■ Exercício escrito 1 ■
De acordo com o trecho selecionado, qual docente ministrou o módulo sobre políticas públicas?

Políticas Públicas: da construção dos problemas públicos aos processos de avaliação

Congresso Nacional em Brasília

AUTORIA: Ari Rodrigues

O segundo módulo do curso Políticas Públicas e Desenvolvimento do Artesanato, qualificação inaugural do projeto Estruturação do Sistema de Gestão do Artesanato Brasileiro: Diagnóstico e Planejamento Estratégico, abordou uma temática fundamental para o setor: as políticas públicas. O docente responsável por ministrar o tópico foi José Geraldo Leandro, que propôs a ementa:

Ciclo de produção das políticas públicas (problemas públicos, agenda governamental, formulação, implementação, monitoramento, avaliação). Instituições, ideias, atores e contexto político. Implementação em rede. Avaliação Ex-ante, Ex-post e Concomitante.

O que é uma política pública 

A definição de políticas públicas compreende um conjunto amplo de concepções, de modo que não há um modelo considerado único nem melhor que os outros. Alguns estudiosos da área ressaltam a ideia de ações que produzem impactos particulares, outros entendem simplesmente como escolhas do governo; há, ainda, defensores de políticas públicas como soluções para questões sociais. De modo geral, eles convergem para a concepção de medidas que influenciam a vida dos cidadãos. 

Conforme o manual “Políticas Públicas: conceitos e práticas” do Sebrae, políticas públicas são a totalidade de ações, metas e planos que os governos nos níveis nacionais, estaduais ou municipais traçam para alcançar o bem-estar da sociedade e o interesse público. O poder legislativo (vereadores, deputados e senadores) é responsável pela definição de medidas que impactarão o cotidiano coletivo, ao passo que o poder executivo (prefeitos, governadores e presidente) realiza sua implementação.

O despontar da política pública como área de conhecimento e disciplina acadêmica teve os Estados Unidos da América como palco e enfatizou os estudos sobre as ações dos governos, em contraste com os trabalhos europeus, até então voltados para análises sobre o Estado e suas instituições como promotores dessas intervenções.

■ Dados brutos ■
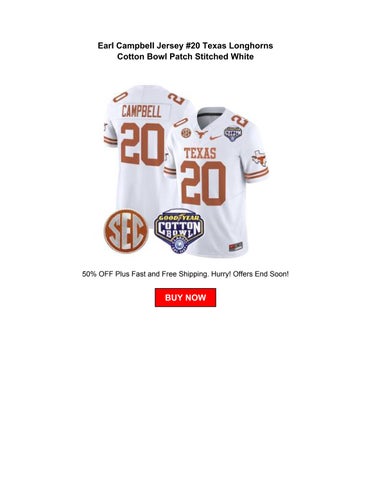Click the CAMPBELL nameplate on back jersey
Viewport: 371px width, 480px height.
point(141,111)
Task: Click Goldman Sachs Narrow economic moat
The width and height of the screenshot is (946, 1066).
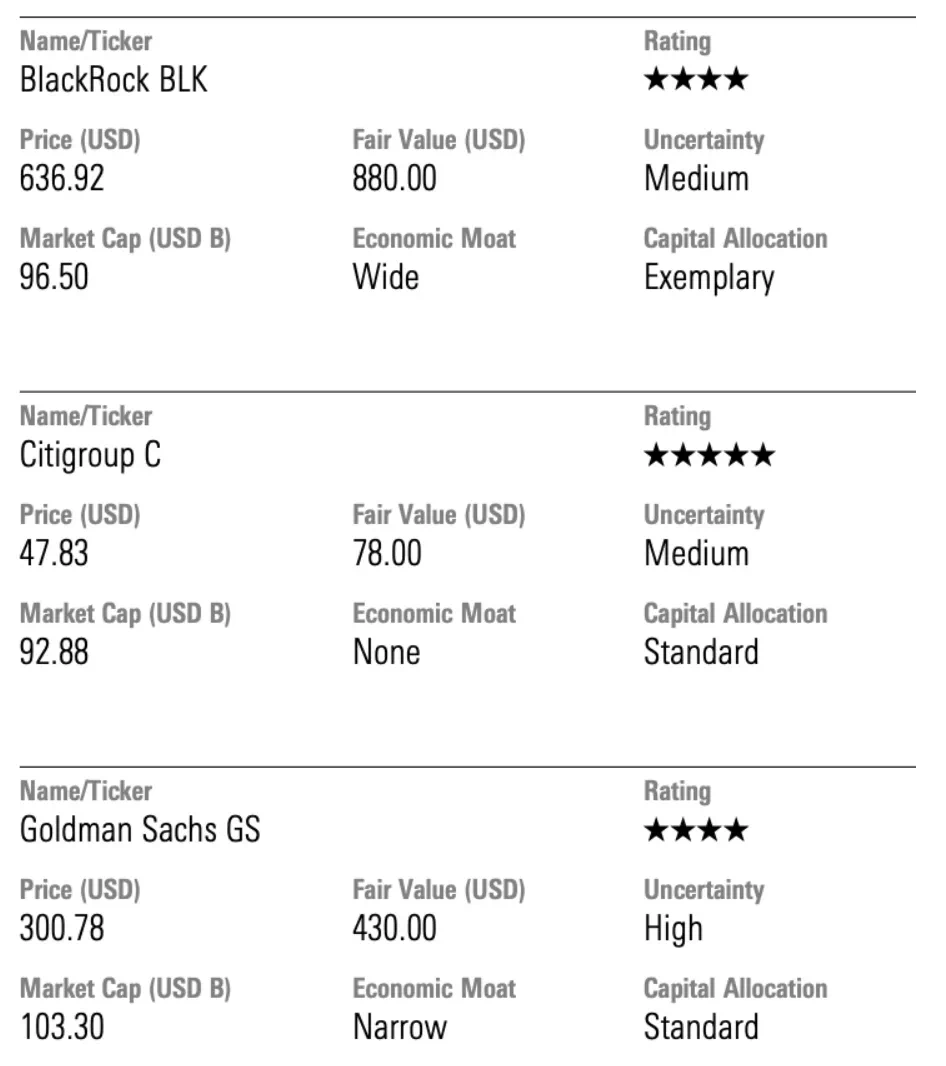Action: 400,1027
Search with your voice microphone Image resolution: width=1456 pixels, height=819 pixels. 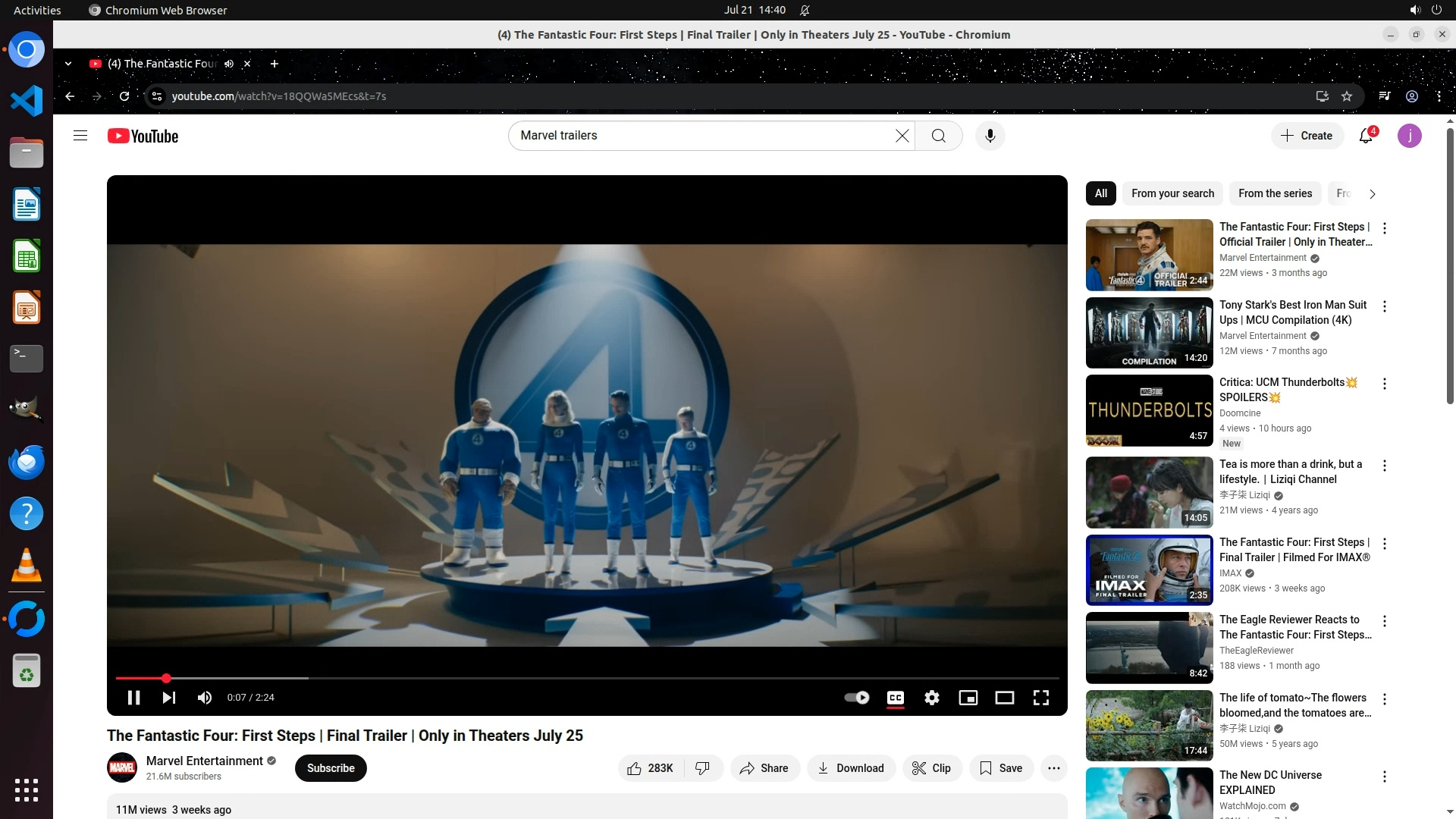[x=990, y=136]
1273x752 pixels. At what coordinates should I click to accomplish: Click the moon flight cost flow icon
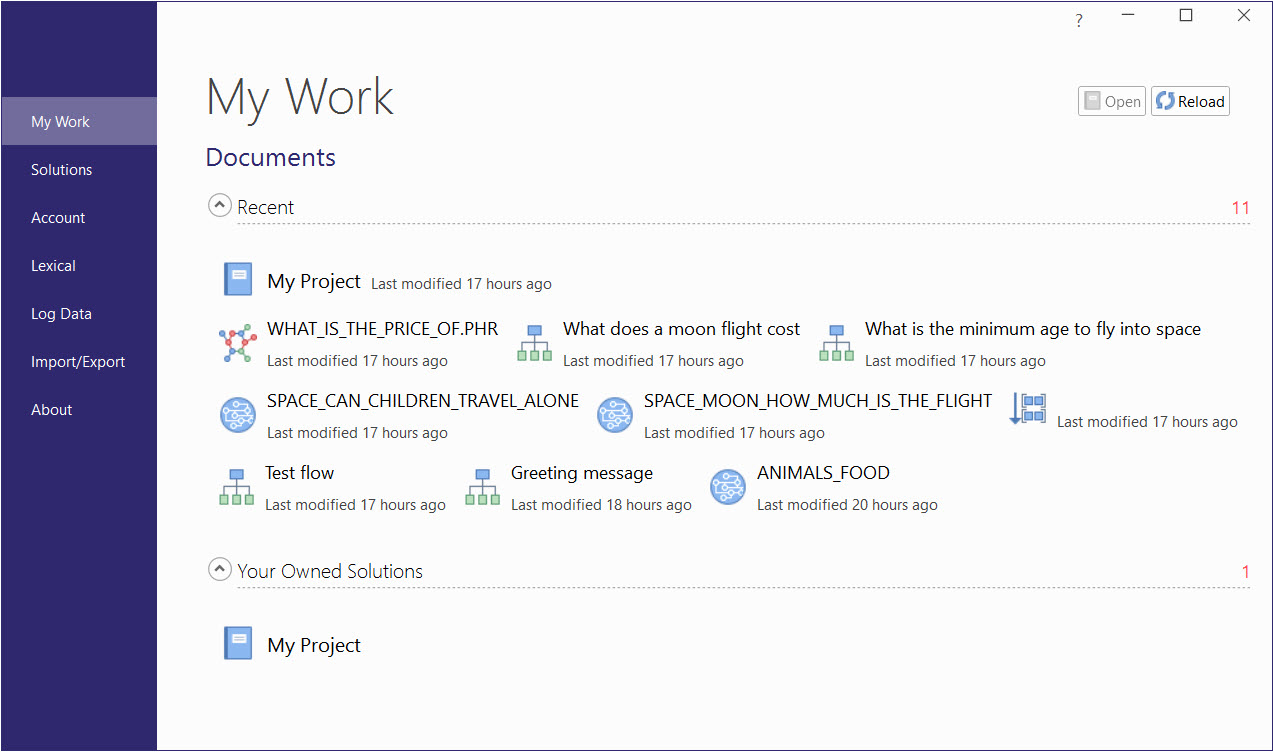[534, 343]
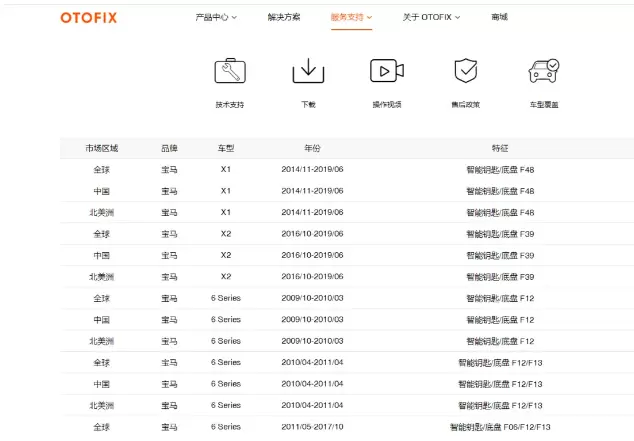This screenshot has width=634, height=441.
Task: Click the 品牌 column header
Action: (x=169, y=148)
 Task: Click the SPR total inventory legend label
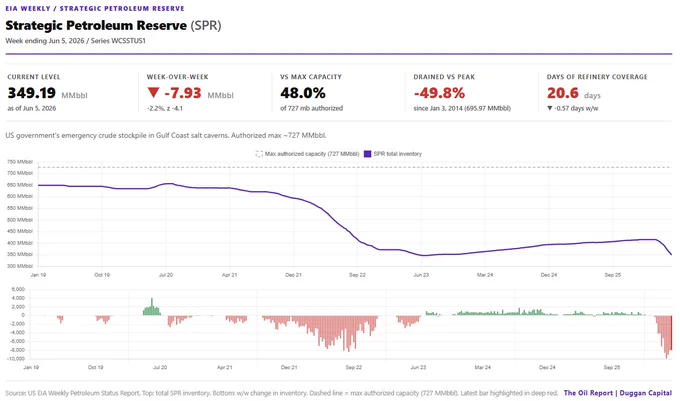397,154
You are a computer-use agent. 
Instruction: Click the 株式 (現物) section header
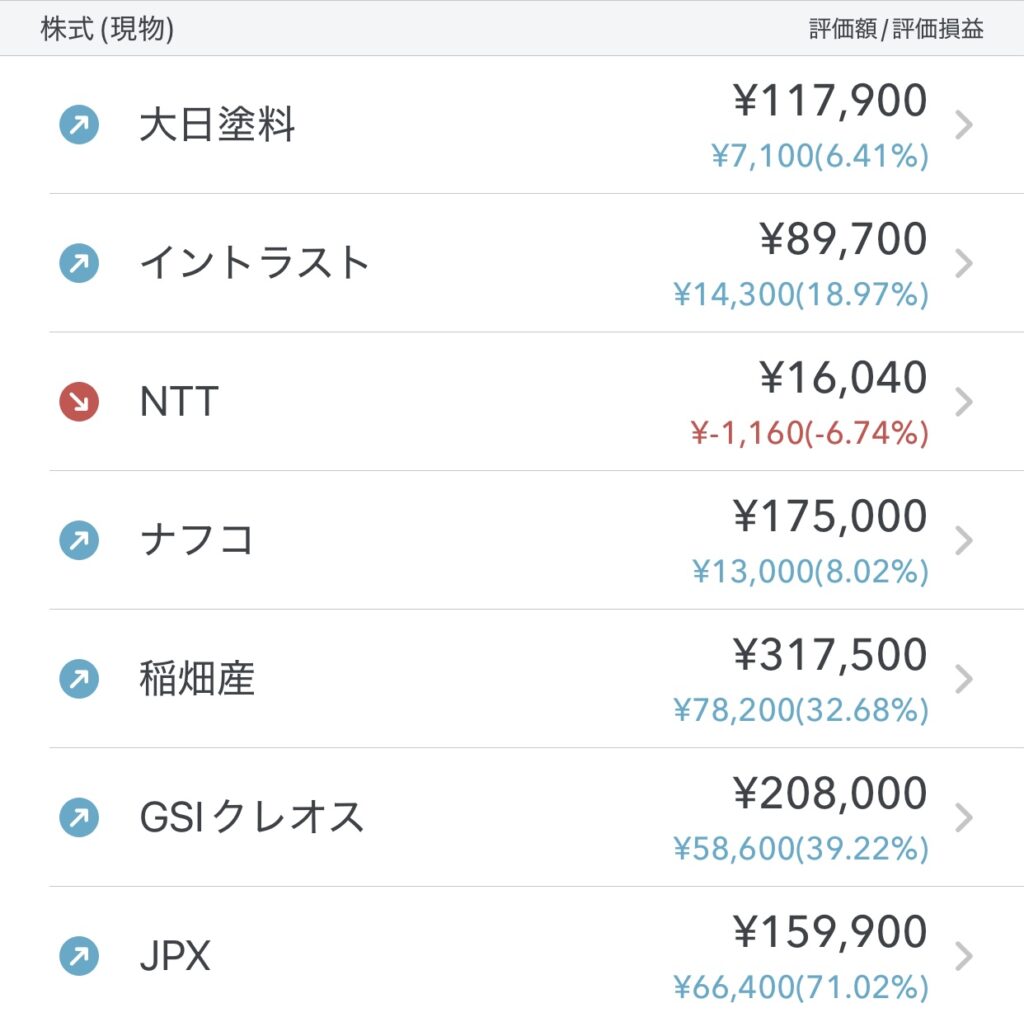[x=107, y=30]
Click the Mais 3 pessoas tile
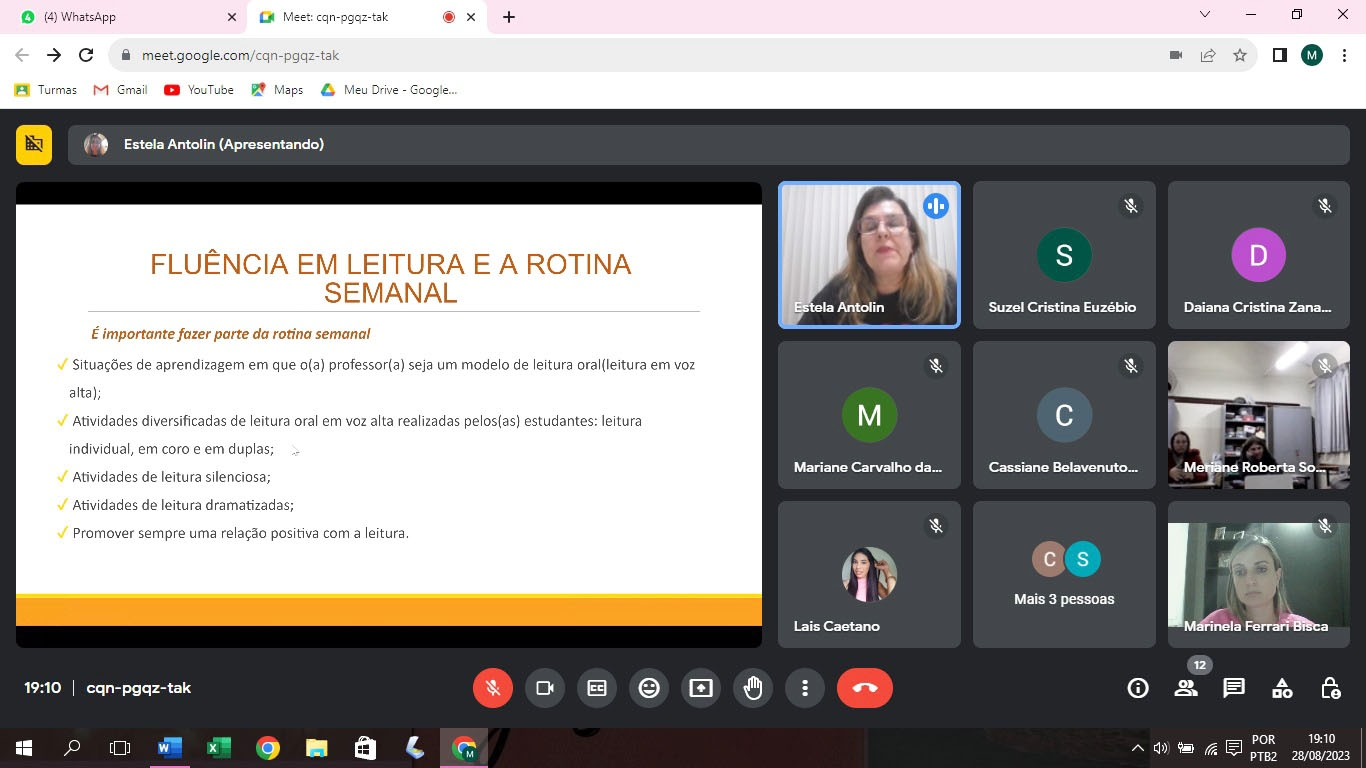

■ Exercício escrito 2 ■
Extraia sem alterações as linhas dos dados brutos acima, da que contém "Task: Click the SPR" até a última dos dados brutos, ambas incluídas, deixando as imagens de fora.

■ Resposta do exercício 1 ■
José Geraldo Leandro.

■ Resposta do exercício 2 ■
 Task: Click the SPR total inventory legend label
397,154
You are a computer-use agent. 
Instruction: Click the 株式 (現物) section header
[x=107, y=30]
Click the Mais 3 pessoas tile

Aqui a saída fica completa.